The viaduct section for Western Distributor in Sydney has a lower deck that was never used.

http://maps.google.com.au/maps?f=q&...id=8SbdbeSYW5eNaGEiPunrbw&cbp=12,148.65,,0,-3


----------



## brewerfan386 (Apr 24, 2009)

bogdymol said:


> How could they build such a beautiful bridge and never use it? :bash:


100% Agreed, what a waste of taxpayer money and resources. hno:


----------



## zaphod (Dec 8, 2005)

Yes, seems stupid. Why not make it into a local street?
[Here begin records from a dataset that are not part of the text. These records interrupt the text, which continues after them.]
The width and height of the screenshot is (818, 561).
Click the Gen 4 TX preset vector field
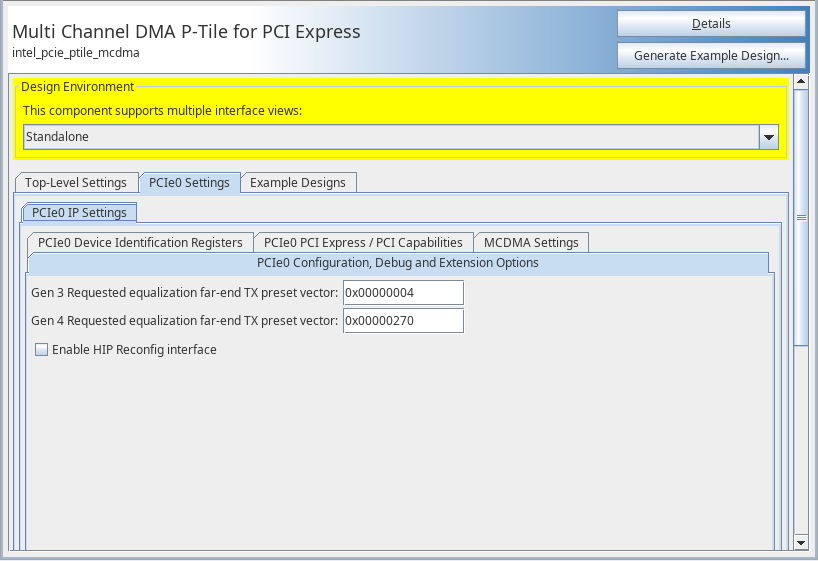click(403, 321)
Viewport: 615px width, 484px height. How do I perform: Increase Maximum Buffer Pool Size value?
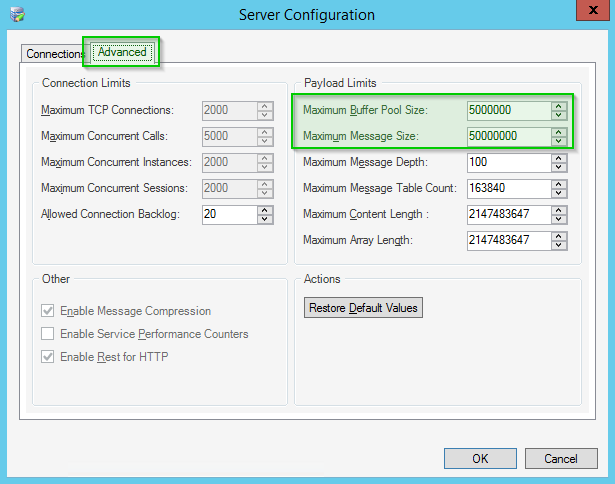point(558,105)
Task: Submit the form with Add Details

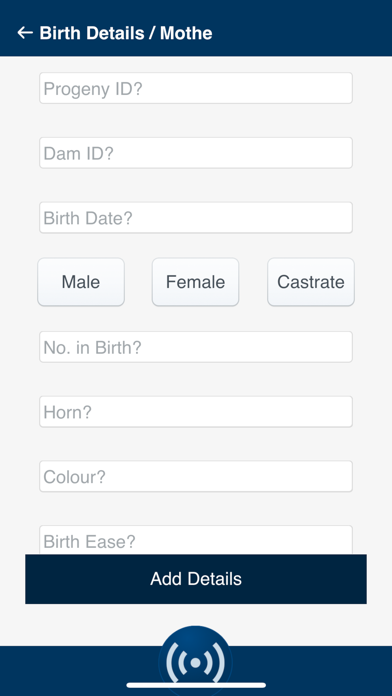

Anyways, there are few examples of that in the US I can think of. Except for tiny stubs and unused interchange ramps designed to connect to something that was never built

But there is one in Baltimore, the failed I-70 segment known as the Franklin-Mulberry Expressway which is not technically abandoned yet but is so unused that its been closed indefinitely for a minor construction project since 2010. Here is an interesting article: http://www.baltimorebrew.com/2011/02/01/highway-to-nowhere-shut-down-and-baltimore-doesnt-notice/ Basically, its so useless that closing it hasn't caused any traffic or complaints from drivers.


----------



## 101rider (Jun 26, 2009)

Never finished expressway in Bangkok


----------



## urbanlover (Feb 14, 2005)

This part of Interstate 44 was abandoned outside of Tulsa. 

Aerial view
http://goo.gl/maps/f4y8













Another from the National Road an old Illinois state highway marker


----------



## g.spinoza (Jul 21, 2010)

A 3.3km section of old SS76 in central Italy, near my hometown, was replaced by a series of tunnels back in the '70s. The road passed through a gorge called Gola della Rossa (Gorge of the Red One):









And this is (what's left of) the road:

























In this picture you can see the Esino river which formed the gorge and the remains of the old medieval bridge, which still gives the name to the site (Ponte Chiaradovo - Egg white bridge) and was destroyed during WWII.


----------



## mgk920 (Apr 21, 2007)

zaphod said:


> Yes, seems stupid. Why not make it into a local street?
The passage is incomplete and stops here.